Esse é um daqueles projetos que merecem atenção. Um ‘mockumentary’ engraçadíssimo, O Monstro do Monstro do Frankenstein traz David Harbour como um ator disposto a reverenciar o legado do seu pai. Brincando com o viés indulgente do gênero, o curta de 35 minutos arranca sinceras risadas ao acompanhar a busca de um filho na tentativa de compreender o legado do seu pai a partir de uma obscura série de TV produzida por ele. Com o próprio Harbour vivendo o afetado pai, a produção original Netflix deixa um gostinho de quero mais ao rir da própria classe, ao debochar do método dos realizadores que se levam a sério demais, da vaidade do showbiz, da excentricidade de algumas das suas “estrelas”, do formato documental. Harbour mergulha nesta piada em formato fílmico com intensidade, extraindo o máximo do peculiar texto sem nunca se levar a sério demais. O resultado é uma produção despretensiosa e impagável que não deve passar despercebida.

- Shirkers: O Filme Perdido (2018)



Sem medo de errar, poucos longas lançados em 2018 me surpreenderam tanto quanto Shirkers. Confesso, inclusive, que cheguei a relutar em assisti-lo, mesmo diante das elogiosas críticas ao redor do mundo. Felizmente, a curiosidade venceu.

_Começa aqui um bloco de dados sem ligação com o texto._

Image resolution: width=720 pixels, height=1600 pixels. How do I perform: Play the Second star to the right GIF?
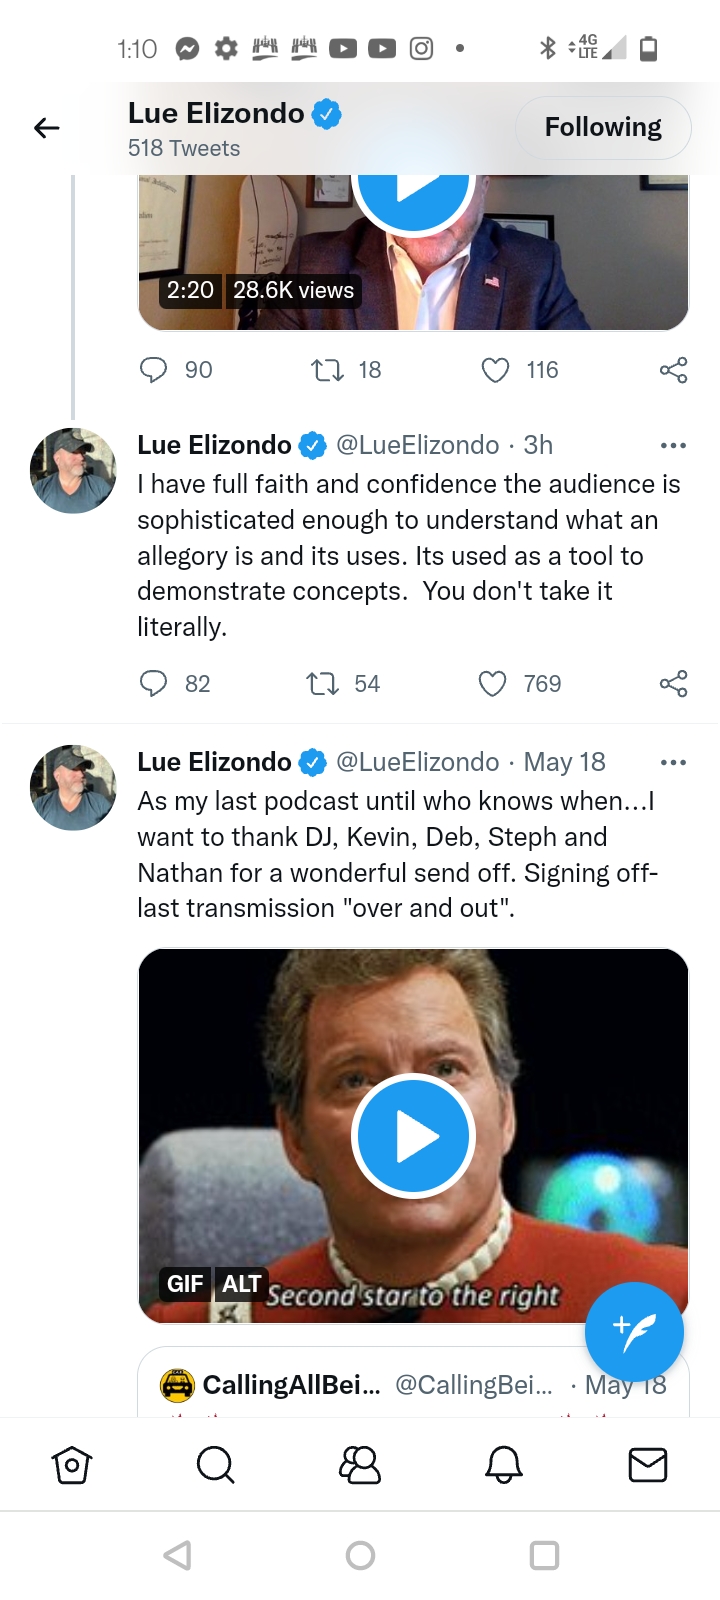(413, 1137)
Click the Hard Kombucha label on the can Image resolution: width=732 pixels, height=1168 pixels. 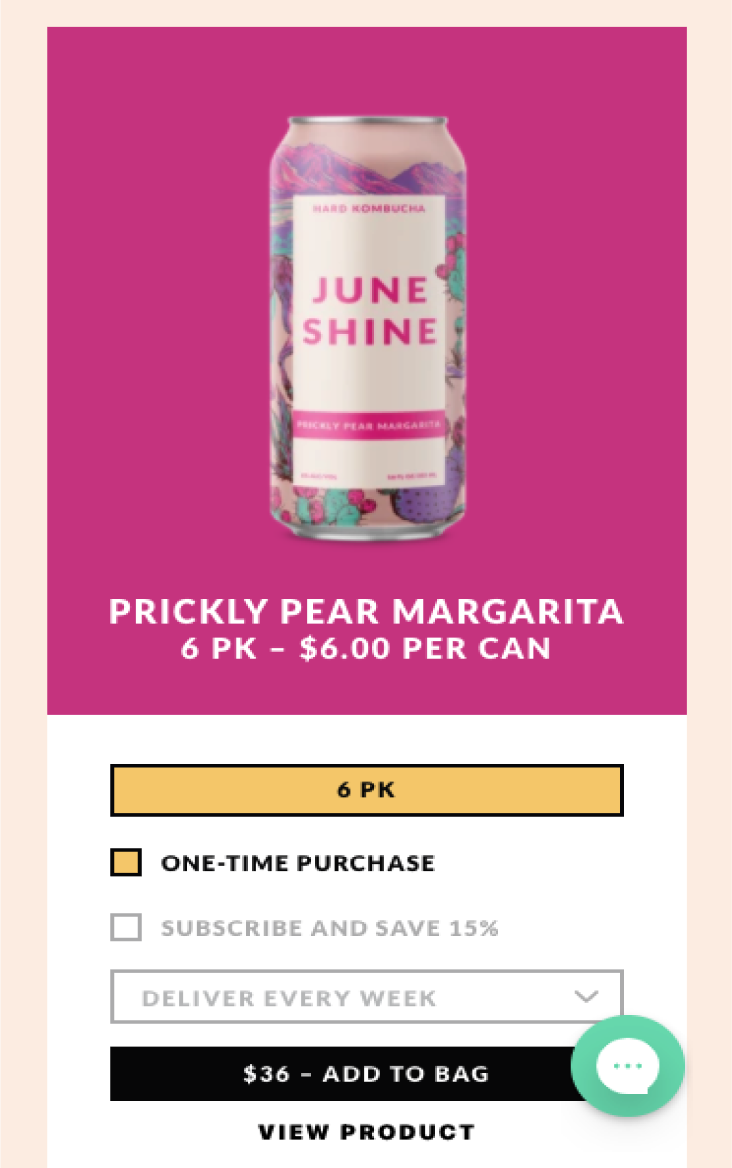369,208
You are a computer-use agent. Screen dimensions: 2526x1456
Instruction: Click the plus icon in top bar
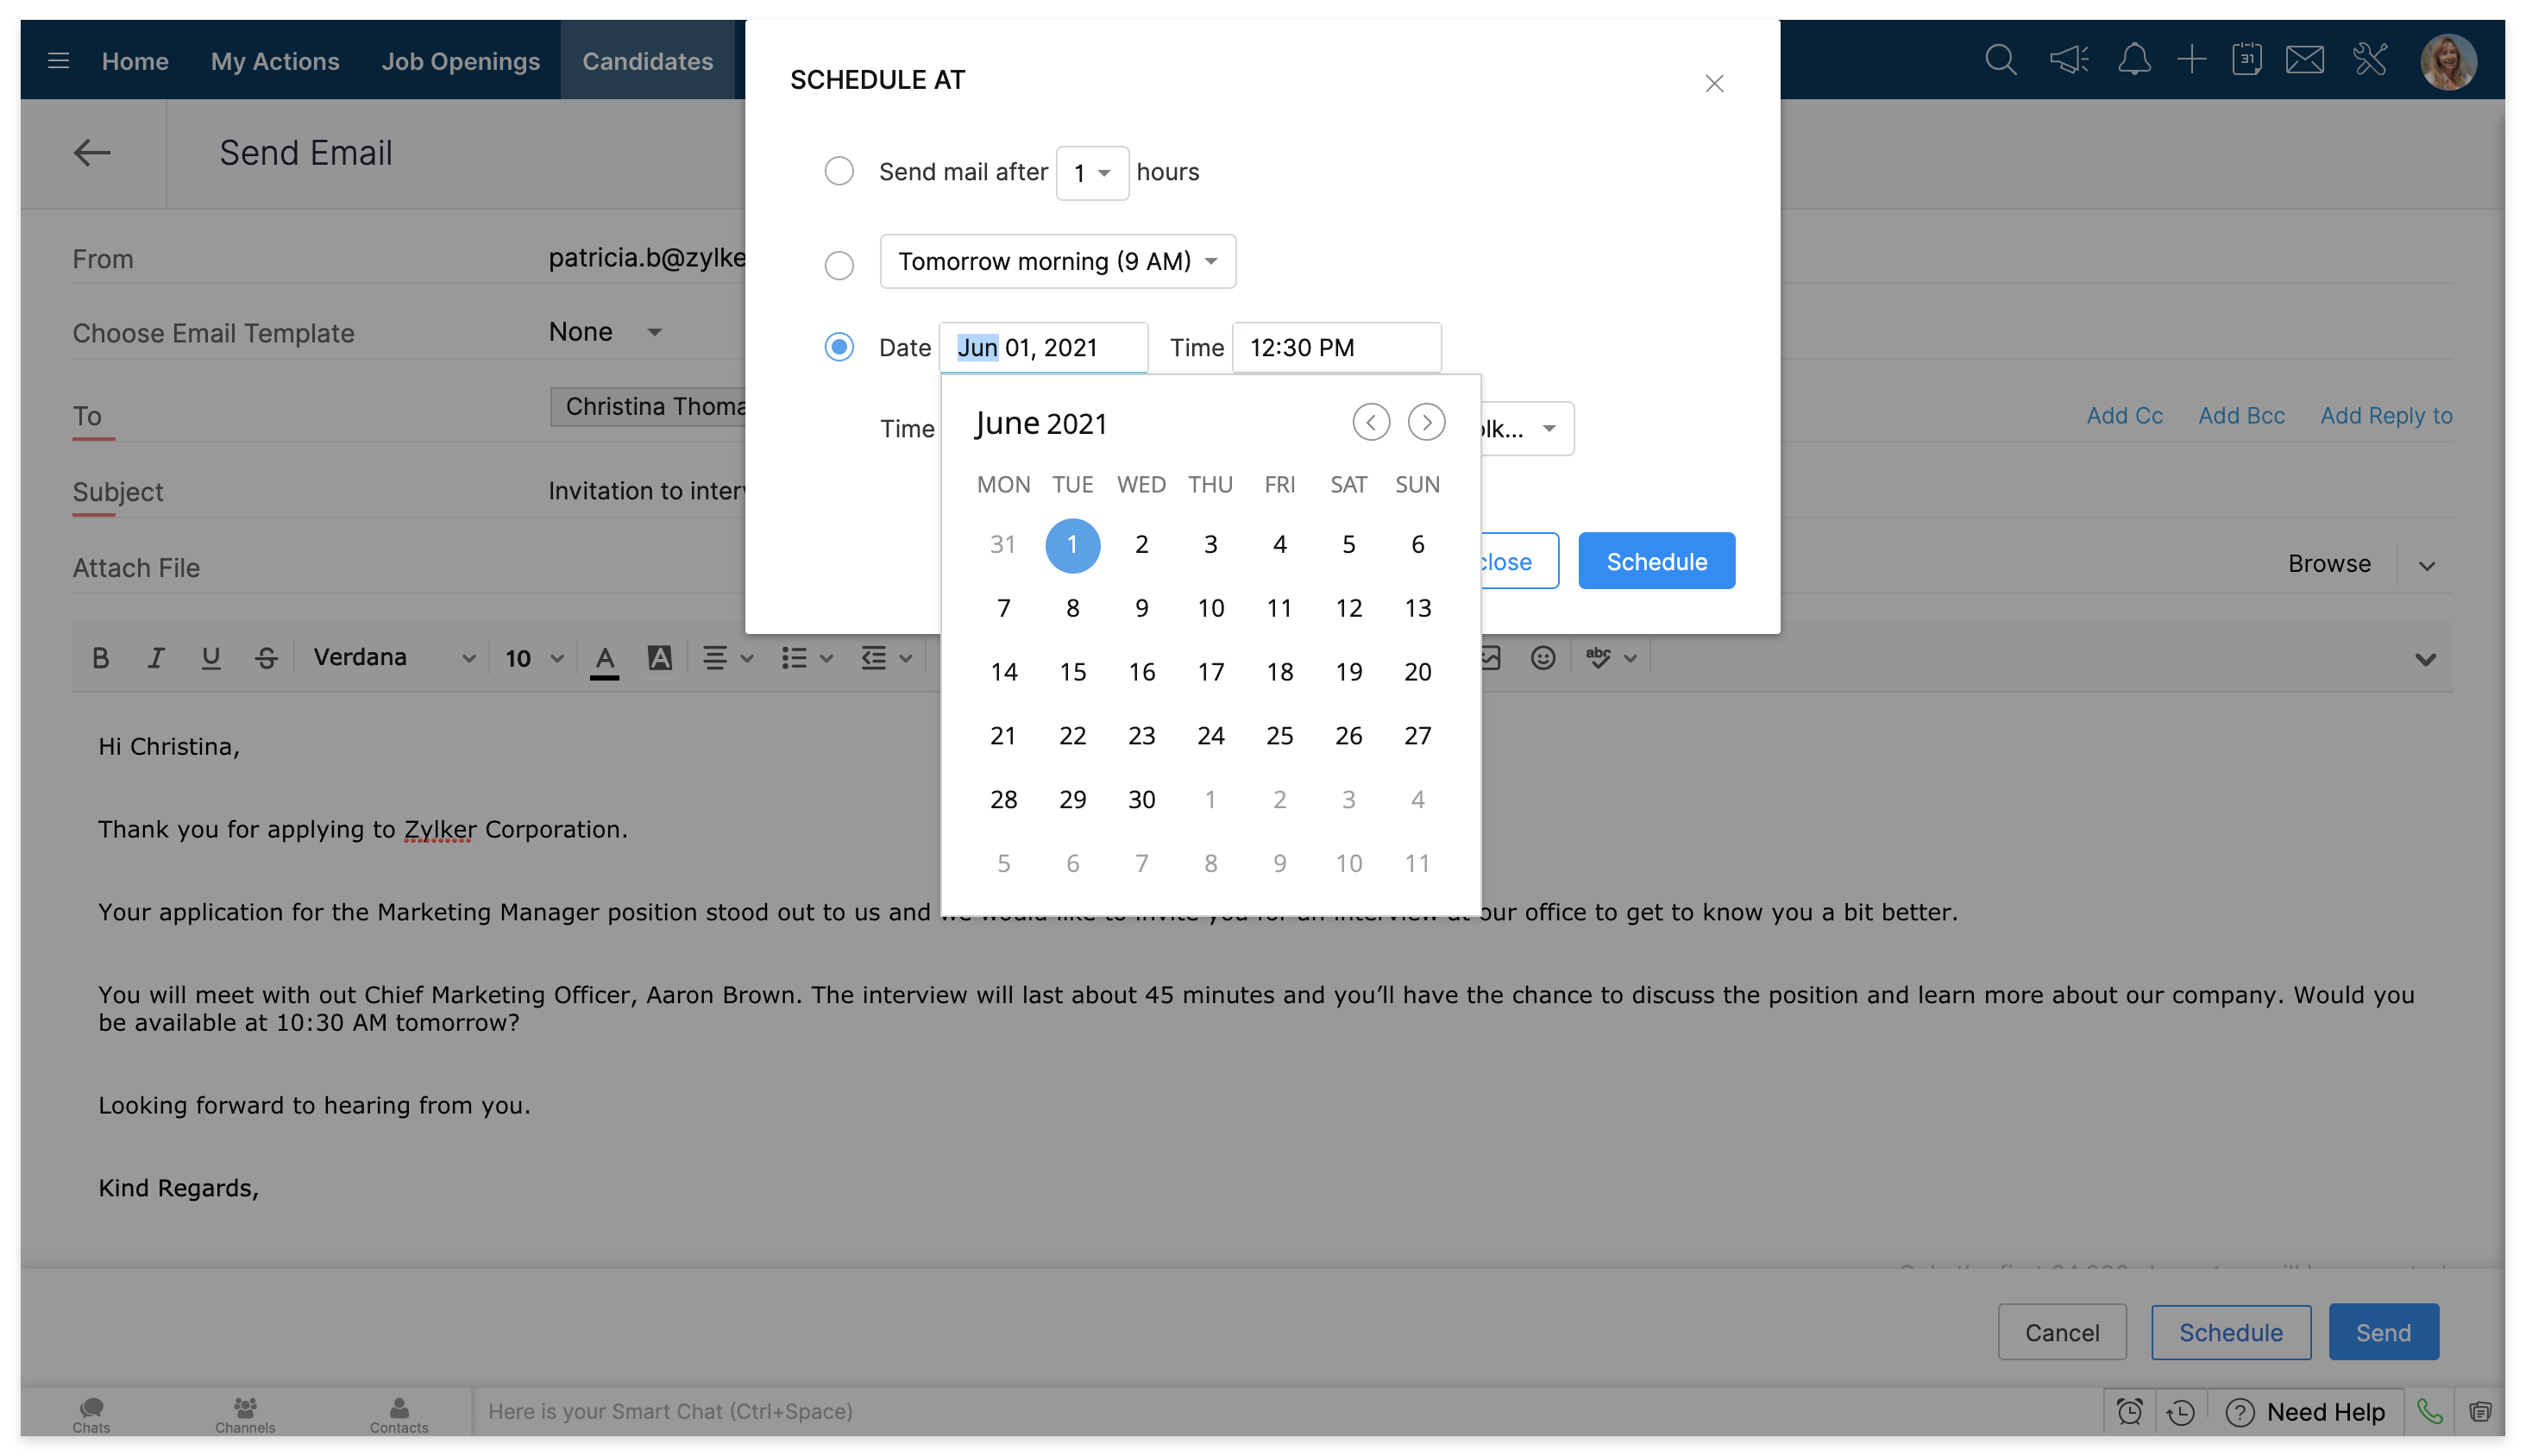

Uma exaltação do cinema faça você mesmo, a película escrita e dirigida por Sandi Tan impressiona ao se debruçar sobre as agruras de uma então realizadora da Singapura que viu o seu sonho juvenil se transformar num desconcertante pesadelo. Embora o argumento se disperse nos seus primeiros minutos, se distanciando do tema em questão ao estabelecer o contexto sócio-político do pequeno país asiático e a formação cultural das protagonistas, Tan não demora muito para fisgar a atenção do espectador com a sua hipnotizante história de vida. Transitando entre o passado e o presente com enorme desenvoltura, o doc retorna a década de 1990 para narrar a jornada da jovem Sandi, um adolescente com anseios artístico que diante da repressão e da censura só queria fazer cinema. Ao lado das suas duas inseparáveis amigas, a madura Jamine Ng e a cativante Sophie, ela decide filmar o que seria uma das primeiras produções ‘indies’ do seu país. Tudo sai do controle, entretanto, quando Sandi decide trazer o seu tutor cinematográfico, o enigmático Georges Cardona, para o comando da produção, iniciando assim um relacionamento complexo que viria a mudar a sua vida de uma vez por todas. Ora um desconcertante grito de liberdade, ora uma doce manifestação de afeto à sua criação, Shirkers é um daqueles títulos indispensáveis para os fãs da Sétima Arte. Um relato sincero sobre uma jovem talentosa com sonhos e também muitas falhas (a maioria delas expostas corajosamente no documentário) que não titubeou em compartilhar a sua singular visão de cinema. Infelizmente para Sandi Tan, a espera foi grande. Provavelmente revoltante. Mas, quase três décadas depois, ela ganhou a oportunidade de exorcizar os seus mais íntimos fantasmas num documentário sentimental, verdadeiro, virtuoso, instigante e acima de tudo surpreendente.